Roland Mainz wrote:
> Chris Quenelle wrote:
> 
>>>Mhhh... maybe that's something which could be done in ksh93... CC:'ing
>>>the ast-users mailinglist - maybe someone there has an idea how this
>>>behaviour could be emulated via ksh93... the tricky part is that '>' is
>>>actually a special shell symbol which is AFAIK interpreted before the
>>>command ("print") itself... ;-/
>>
>>Yes, it's a messy problem from an API separation point of view.
> 
> 
> Do you have something like a BNF description for the Sun-extended "dbx"
> ? 


We have a yacc grammar inside the dbx sources, but I'm not free
to post it for now.



> 
> 
>>>BTW: Is this a feature of the original "dbx" or was that added later by
>>>Sun ?
>>
>>This was added by Sun many moons ago.
> 
> 
> We cannnot get rid of such extensions, right ?
> 
> BTW: Did you see (you're not subscribed...) David Korn's posting about
> using ksh to interpret the user input and simulate the syntax extensions
> ?


The extensions are widely relied on by the current users of Sun dbx.
I don't think it would be helpful to just drop them.
I read David's posting.  The solution gets more complicated
if we also want to support other shells besides ksh, and if we
want to allow embedding dbx-style commands inside a ksh-style command,
and embedding a ksh-style command inside a dbx-style command.

(dbx) stop in $KSH(for i in 1 2 3; do echo "func$i"; done)

(ksh) for i in 1 2 3; do echo $DBX(print func$1()); done

I have some ideas for I would like to see out of a proper
shell integration with dbx, I'll post them on my blog
when I get a chance.

> 
> 
>>I would really like a clean dbx internal API so we could support writing
>>dbx scripts in perl or ruby or whatever.
> 
> 
> See my previous posting about turning "dbx" into a loadable module for
> "ksh93". Such a loadable module can be used from "perl", too (you may
> need language-specific wrapper functions for each interface style, e.g.
> one for each of ksh93, perl, JNI etc.). We've done that lots of times
> before, using the same modules from dtksh, tksh, perl and JNI (note: JNI
> requires to make all interfaces threadsafe). 

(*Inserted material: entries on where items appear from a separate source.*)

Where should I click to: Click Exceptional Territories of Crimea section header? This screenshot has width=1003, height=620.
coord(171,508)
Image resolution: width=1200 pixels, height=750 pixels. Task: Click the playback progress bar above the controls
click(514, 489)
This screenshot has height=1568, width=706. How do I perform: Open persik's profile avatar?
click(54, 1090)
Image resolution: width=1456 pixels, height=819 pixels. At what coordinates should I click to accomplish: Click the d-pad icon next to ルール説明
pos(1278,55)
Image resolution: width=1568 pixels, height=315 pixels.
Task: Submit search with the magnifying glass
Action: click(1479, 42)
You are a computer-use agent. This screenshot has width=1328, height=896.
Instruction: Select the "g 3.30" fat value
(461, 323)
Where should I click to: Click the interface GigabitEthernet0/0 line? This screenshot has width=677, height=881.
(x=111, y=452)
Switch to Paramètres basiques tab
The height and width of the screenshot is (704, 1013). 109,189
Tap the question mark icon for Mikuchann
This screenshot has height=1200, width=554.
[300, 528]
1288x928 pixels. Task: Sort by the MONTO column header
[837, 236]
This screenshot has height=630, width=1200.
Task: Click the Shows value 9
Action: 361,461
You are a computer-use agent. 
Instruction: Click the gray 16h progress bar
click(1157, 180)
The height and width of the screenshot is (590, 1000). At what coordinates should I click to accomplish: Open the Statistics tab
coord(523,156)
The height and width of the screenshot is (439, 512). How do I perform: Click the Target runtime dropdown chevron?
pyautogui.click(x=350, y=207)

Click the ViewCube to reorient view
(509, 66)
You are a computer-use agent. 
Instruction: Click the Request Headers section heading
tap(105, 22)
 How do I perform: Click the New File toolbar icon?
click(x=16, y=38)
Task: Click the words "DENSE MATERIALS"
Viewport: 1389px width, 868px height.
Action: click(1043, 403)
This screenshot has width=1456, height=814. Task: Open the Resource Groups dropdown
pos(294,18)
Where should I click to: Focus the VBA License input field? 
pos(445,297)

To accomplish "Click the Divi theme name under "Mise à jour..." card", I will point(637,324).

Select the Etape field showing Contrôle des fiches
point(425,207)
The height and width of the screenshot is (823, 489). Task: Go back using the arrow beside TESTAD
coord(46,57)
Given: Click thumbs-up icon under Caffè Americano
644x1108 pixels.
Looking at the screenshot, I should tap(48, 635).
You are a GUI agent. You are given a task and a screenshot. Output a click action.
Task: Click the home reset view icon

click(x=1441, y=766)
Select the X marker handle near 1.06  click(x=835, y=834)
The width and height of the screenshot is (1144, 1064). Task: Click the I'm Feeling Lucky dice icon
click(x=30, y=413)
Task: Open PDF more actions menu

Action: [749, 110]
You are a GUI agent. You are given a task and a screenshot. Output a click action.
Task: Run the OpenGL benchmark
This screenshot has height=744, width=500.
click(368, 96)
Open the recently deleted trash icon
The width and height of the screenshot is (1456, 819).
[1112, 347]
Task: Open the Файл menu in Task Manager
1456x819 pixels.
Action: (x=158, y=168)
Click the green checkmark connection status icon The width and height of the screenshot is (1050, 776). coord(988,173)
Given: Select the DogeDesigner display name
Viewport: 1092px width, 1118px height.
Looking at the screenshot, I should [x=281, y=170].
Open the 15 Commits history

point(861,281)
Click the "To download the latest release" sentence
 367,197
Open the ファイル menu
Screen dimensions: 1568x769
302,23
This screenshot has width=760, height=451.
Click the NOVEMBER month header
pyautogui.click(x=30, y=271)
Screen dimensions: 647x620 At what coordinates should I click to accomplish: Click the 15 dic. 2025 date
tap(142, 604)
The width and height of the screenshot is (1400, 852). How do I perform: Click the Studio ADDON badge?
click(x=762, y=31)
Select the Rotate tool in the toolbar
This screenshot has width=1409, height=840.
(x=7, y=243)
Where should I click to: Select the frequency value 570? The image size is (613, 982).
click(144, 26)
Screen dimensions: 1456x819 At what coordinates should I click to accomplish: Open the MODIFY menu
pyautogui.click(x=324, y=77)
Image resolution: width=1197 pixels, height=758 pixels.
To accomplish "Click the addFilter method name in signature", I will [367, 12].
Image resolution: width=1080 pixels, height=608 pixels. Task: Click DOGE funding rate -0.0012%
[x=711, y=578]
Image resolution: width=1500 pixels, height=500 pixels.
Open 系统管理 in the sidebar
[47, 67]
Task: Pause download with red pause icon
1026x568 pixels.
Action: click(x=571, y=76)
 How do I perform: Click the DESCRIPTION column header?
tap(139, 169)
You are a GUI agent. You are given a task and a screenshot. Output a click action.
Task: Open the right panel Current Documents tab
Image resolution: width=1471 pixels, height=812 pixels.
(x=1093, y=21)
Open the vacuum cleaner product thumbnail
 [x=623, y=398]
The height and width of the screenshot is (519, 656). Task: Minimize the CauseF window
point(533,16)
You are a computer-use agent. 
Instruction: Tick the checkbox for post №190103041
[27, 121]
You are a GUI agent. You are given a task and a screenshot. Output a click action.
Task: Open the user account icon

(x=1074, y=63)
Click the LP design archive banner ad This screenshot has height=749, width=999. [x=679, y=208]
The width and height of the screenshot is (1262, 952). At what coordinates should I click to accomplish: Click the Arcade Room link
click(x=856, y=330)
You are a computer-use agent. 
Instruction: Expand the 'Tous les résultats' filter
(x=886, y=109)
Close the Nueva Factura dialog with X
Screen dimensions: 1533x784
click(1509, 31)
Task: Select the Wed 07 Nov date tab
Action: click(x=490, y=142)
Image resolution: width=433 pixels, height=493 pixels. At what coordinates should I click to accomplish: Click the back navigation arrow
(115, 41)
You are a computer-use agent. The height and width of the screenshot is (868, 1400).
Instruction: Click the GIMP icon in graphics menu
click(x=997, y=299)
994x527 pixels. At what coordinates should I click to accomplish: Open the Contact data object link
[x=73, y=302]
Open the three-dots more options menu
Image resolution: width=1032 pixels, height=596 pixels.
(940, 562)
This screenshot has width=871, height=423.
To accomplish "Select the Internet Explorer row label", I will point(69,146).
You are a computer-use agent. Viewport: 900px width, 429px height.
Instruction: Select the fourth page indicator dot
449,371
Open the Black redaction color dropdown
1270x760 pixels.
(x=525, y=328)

Yes, this is exactly what I'd like to do.  Today, the internal
interface we use for this is in C++.  That makes things a little
harder, but not impossible.


> 
> 
>>But for interactive users,
>>they won't want to put single quotes around every single language expression.
>>Such language expressions are too common.
> 
> 
> Hmmpff... in the worst case we have to hack full interpreter do deal
> with the dbx syntax, but AFAIK there are ways to work around it. I am
> not fully sure whether your extensions are context-sensitive or not
> (we'll be in trouble if the Sun-extended dbx syntax is context-sensitive
> - then we have to write a full interpreter in ksh - otherwise just
> clever ksh hacking is required).

I'm not sure I know what you mean by "context sensitive" here.

The meaning of '>' is definately context sensitive (as I mentioned before).
It depends on whether you are evaluating a ksh-style command or
a dbx-style command. Most dbx commands are actually interpreted
in ksh-style mode, for this purpose.  There are a small number
of commands that take language expressions and need to use
different parsing rules.  Unfortunately those include the
most-used commands ('print' and 'stop' etc).